### Source
········

Lorca's breakthrough

Federico Garcia LorcaPosted by Simon Fri, June 09, 2017 19:10:27

Lorca fought with some determination to establish himself as a poet and found himself frustrated in his mid-twenties when his play Mariana Pineda ran into trouble with Primo de Rivero’s censorship. The end of the summer 1926 finds Lorca at an impasse. His father is angry with him for what he sees as the lack of direction in his son’s life, with little apparent promise of any artistic success. He threatens to put an end to his idle versifying. “Summer is coming to an end and I’m left stranded without the least sign of any start to my work as a dramatic poet in which I have so much faith and which would bring me such happiness,” he writes to the theatre empresario Eduardo Marquina in the hope that this man might yet rescue Mariana Pineda for him.

Such is his desperation that he begins to toy with the idea of getting a proper job. At the beginning of September, he writes to his friend Jorge Guillén that he has decided to do the exams for the Chair of Literature. He tries hard to convince himself that he has a vocation for the academic life. "Tell me what I have to do,” he asks Guillén, who has just been appointed to the Chair of Literature in Murcia. “Remember I'm neither intelligent nor hard-working. A lazy-bones!"

Guillén’s good humoured and humorous reply seems to be designed to put the aspiring poet off from embarking on any academic career. “First, you must read a lot”, he says. “Not only poetry and prose, but also all the books that have been written about those poetry and prose works. And you must make notes of what you have read.” “But that’s not half so bad,” he continues, “for then you need to keep a file so that you can find all the notes that you have written. As a first step, buy a box to file your notes. That will impress your father no end and show him you are serious about your new academic bent.”

········

### Task data

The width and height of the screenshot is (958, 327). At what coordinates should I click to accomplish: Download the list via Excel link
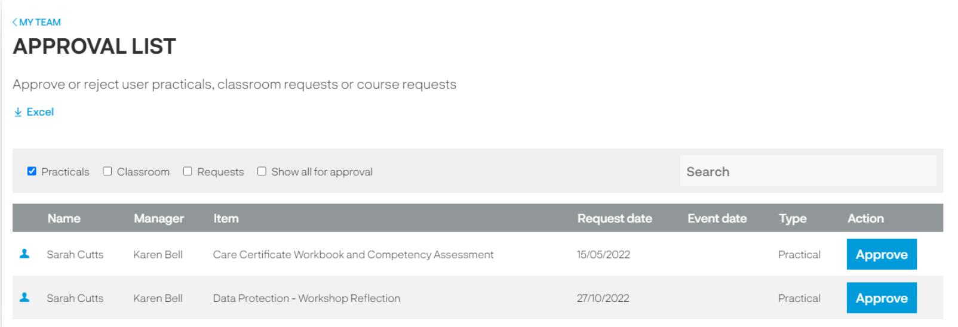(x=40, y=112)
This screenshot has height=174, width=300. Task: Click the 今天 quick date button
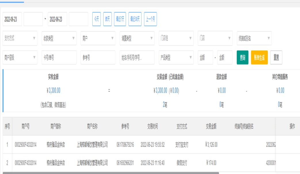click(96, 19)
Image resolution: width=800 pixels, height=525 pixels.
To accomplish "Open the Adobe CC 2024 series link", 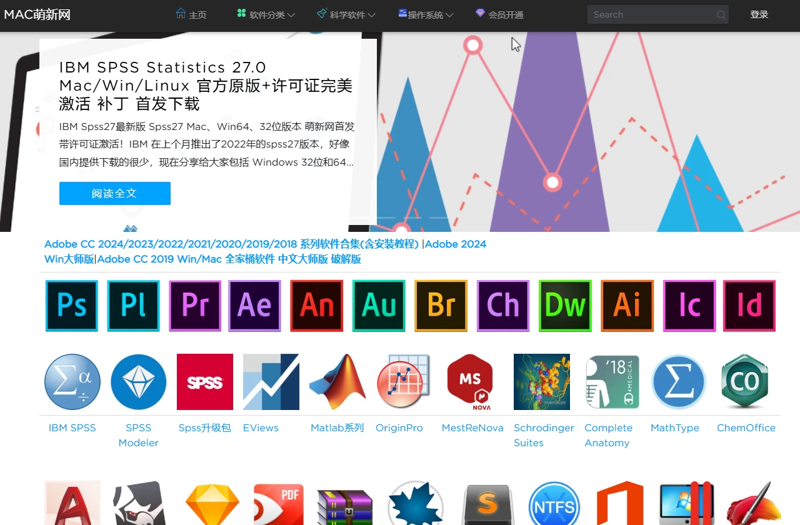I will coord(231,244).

········

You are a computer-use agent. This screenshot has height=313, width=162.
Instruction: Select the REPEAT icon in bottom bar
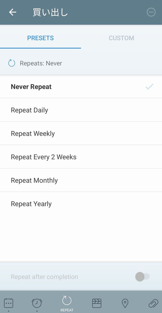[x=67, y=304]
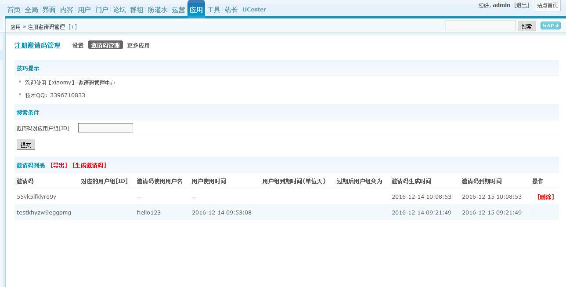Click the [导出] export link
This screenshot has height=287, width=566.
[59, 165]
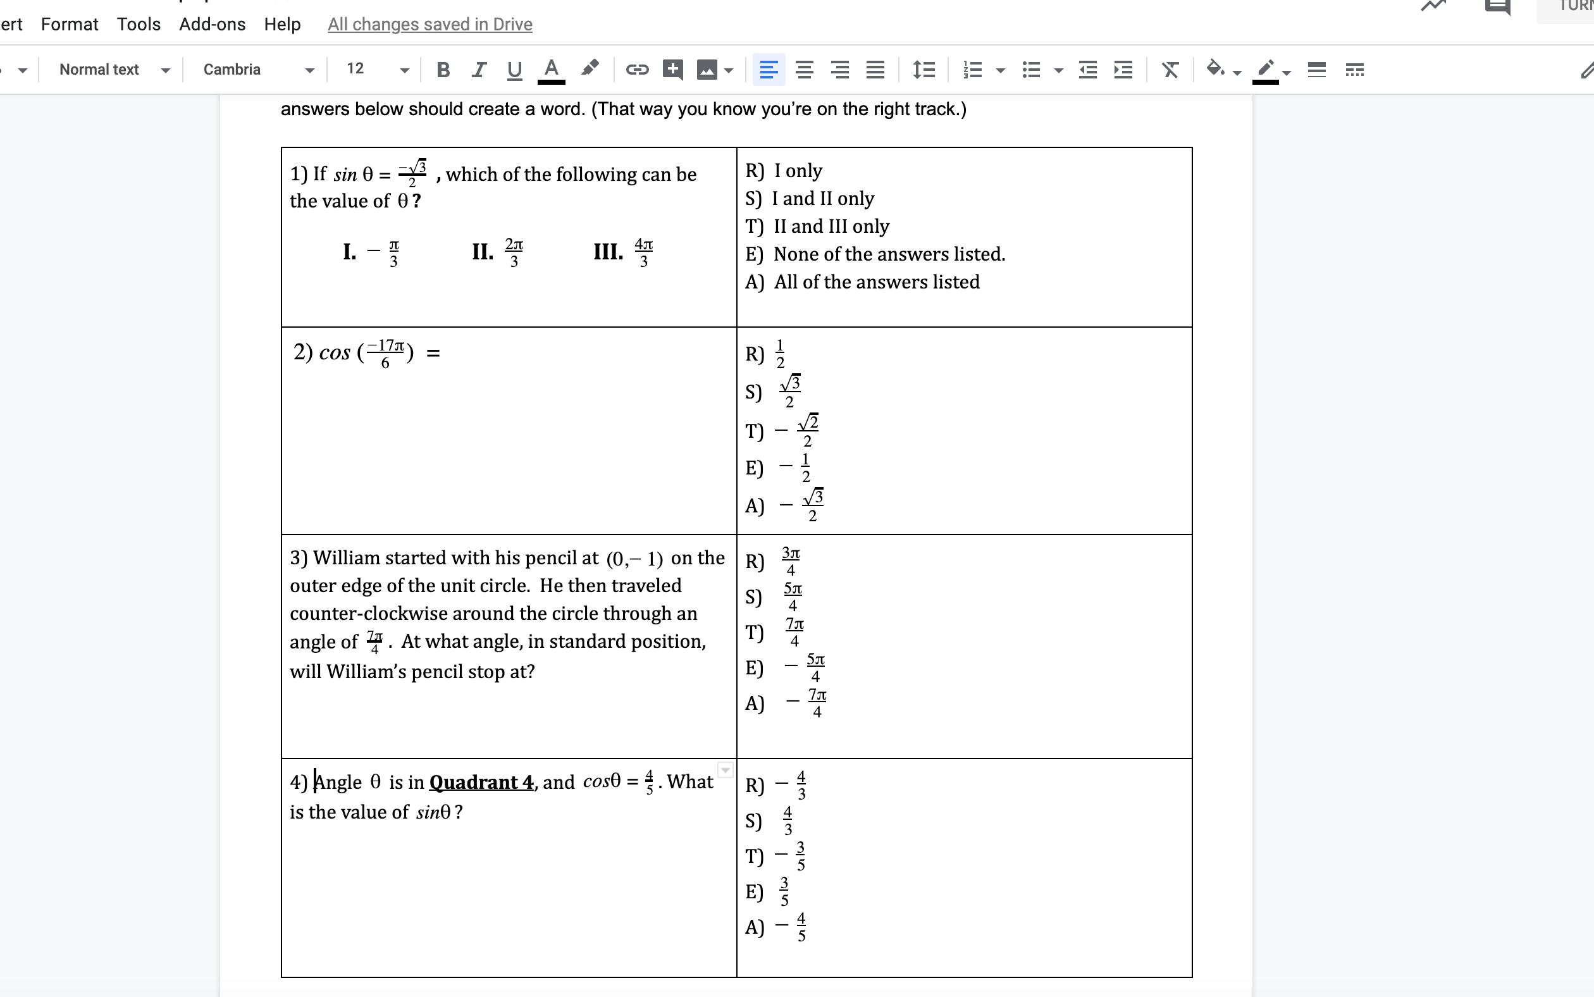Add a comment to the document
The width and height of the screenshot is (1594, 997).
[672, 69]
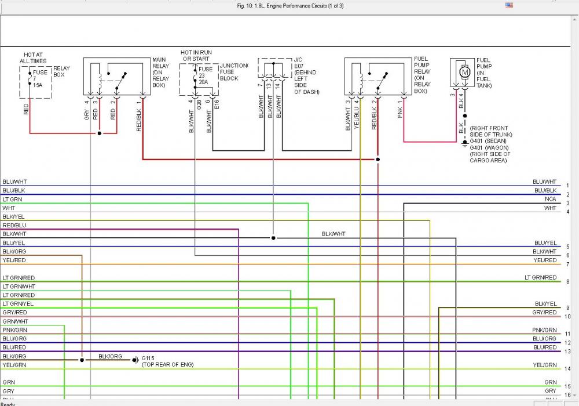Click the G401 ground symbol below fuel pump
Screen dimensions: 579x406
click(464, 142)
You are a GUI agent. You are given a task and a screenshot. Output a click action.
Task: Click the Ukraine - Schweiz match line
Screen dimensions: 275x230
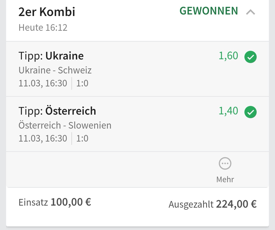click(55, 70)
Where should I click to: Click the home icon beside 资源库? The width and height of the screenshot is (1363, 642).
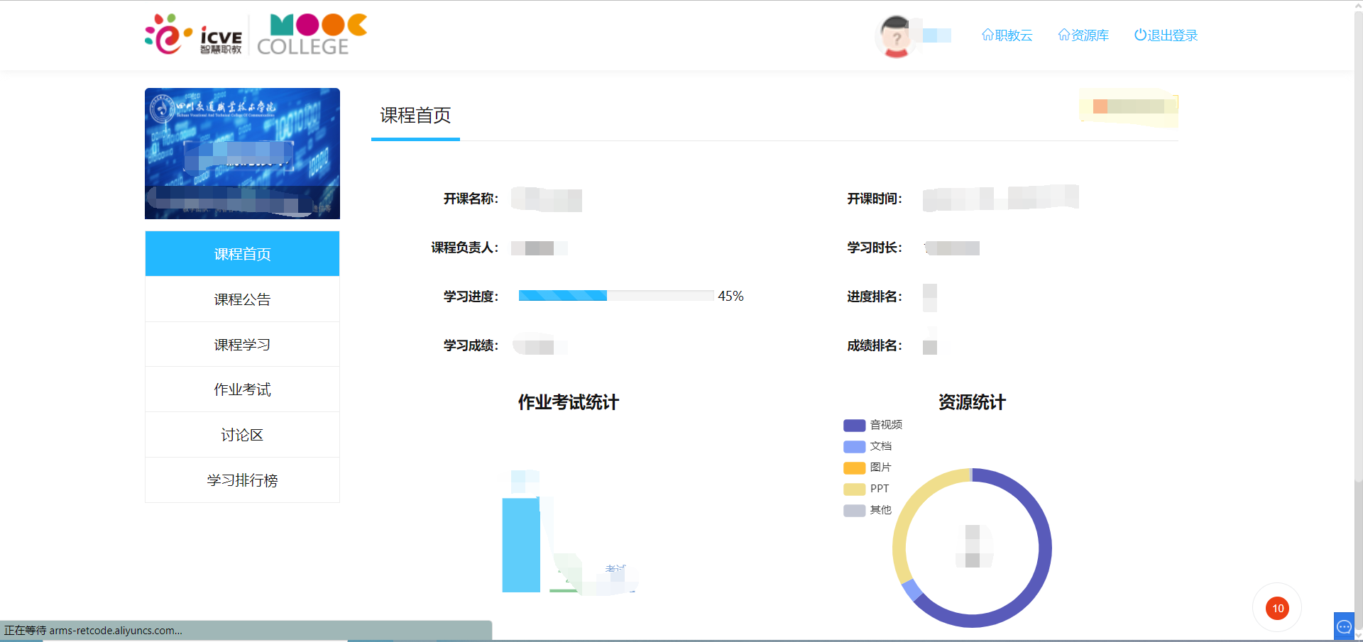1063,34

········

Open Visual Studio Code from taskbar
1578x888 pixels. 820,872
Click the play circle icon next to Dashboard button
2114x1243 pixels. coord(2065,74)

········

### Exercises to complete
• 1. Render the rows as a two-column CSV with the header instruction,response, one line for each row. Include everything from the row containing "Open Visual Studio Code from taskbar" down to the row containing "2114x1243 pixels. coord(2065,74)", with each field quoted and line breaks replaced by spaces.
• 2. Write the next part of the passage on Lorca's early struggles, picking up after its final sentence.

### Answers below
• 1.
instruction,response
"Open Visual Studio Code from taskbar","1578x888 pixels. 820,872"
"Click the play circle icon next to Dashboard button","2114x1243 pixels. coord(2065,74)"

• 2.
Salvador Dalí, for his part, is equally scathing about his friend’s new-found academic ambition. “Dear Federico, you’re not going to do exams for anything,” (he wrote laconically). “Persuade your father to leave you in peace to publish your books, that is what will make you famous ... “

“If Mariana were to be performed, I would win over my father once and for all,” Lorca predicted. And indeed he was right. The success of Mariana Pineda, when it was performed in Barcelona in June 1927, combined with the publication of Canciones also in 1927, and then followed by the extraordinary success of the First Gypsy Ballad Book, published in 1928, marked the literary break-through Lorca was seeking and after that parental pressure let up. Lorca’s father came to accept his son's literary vocation, and the poet was spared further traumas of having to look for a proper job.

Final note: As with other books published in his lifetime, Lorca gave all his friends and family copies of The Gypsy Ballad Book with a dedication inside the front cover. In the copy he gave to his parents, and only in theirs, he added in brackets after his signature the word “poet”, a telling gesture, asserting his finally achieved independence as a creative writer.